- _Requirements_
Retype the material exactly, beginning at the line that contains "The height and width of the screenshot is (1277, 1221)." and stopping after the line that contains "Click the OK button".

- _Task data_
━━━━━━━━━━━━━━━━━━━━━━━━━━━━━━
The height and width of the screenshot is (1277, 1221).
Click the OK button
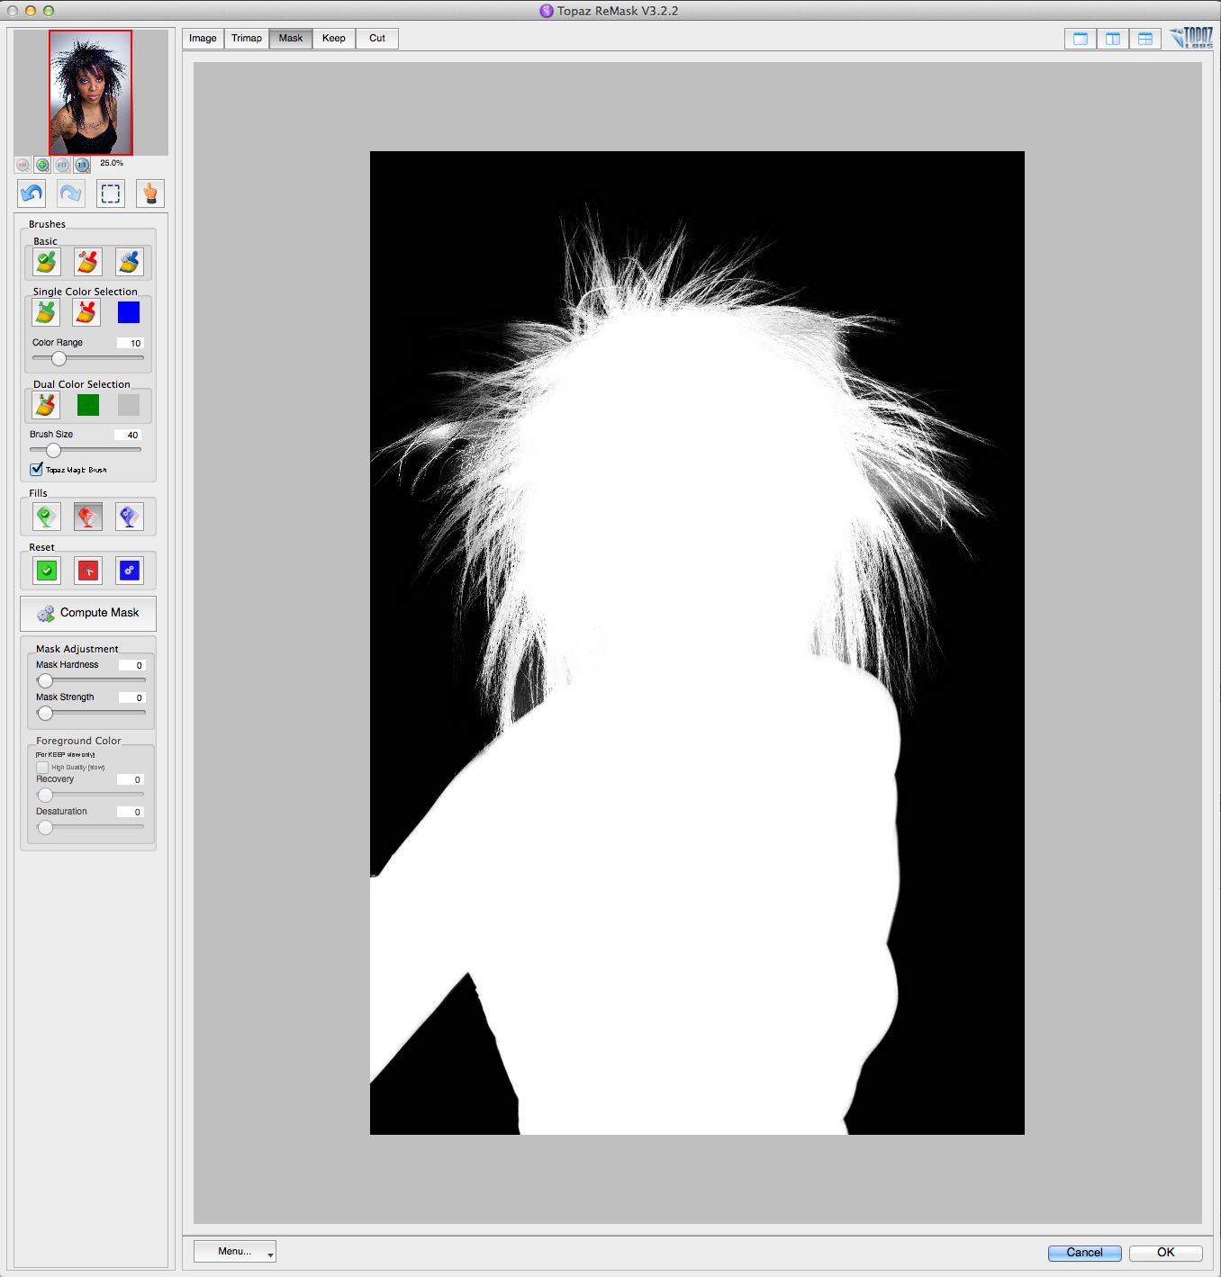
━━━━━━━━━━━━━━━━━━━━━━━━━━━━━━
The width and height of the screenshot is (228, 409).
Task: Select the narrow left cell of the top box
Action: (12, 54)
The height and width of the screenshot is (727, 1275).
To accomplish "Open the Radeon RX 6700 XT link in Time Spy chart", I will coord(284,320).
━━━━━━━━━━━━━━━━━━━━━━━━━━━━━━
- _Written response_
The height and width of the screenshot is (1277, 1221).
Click the OK button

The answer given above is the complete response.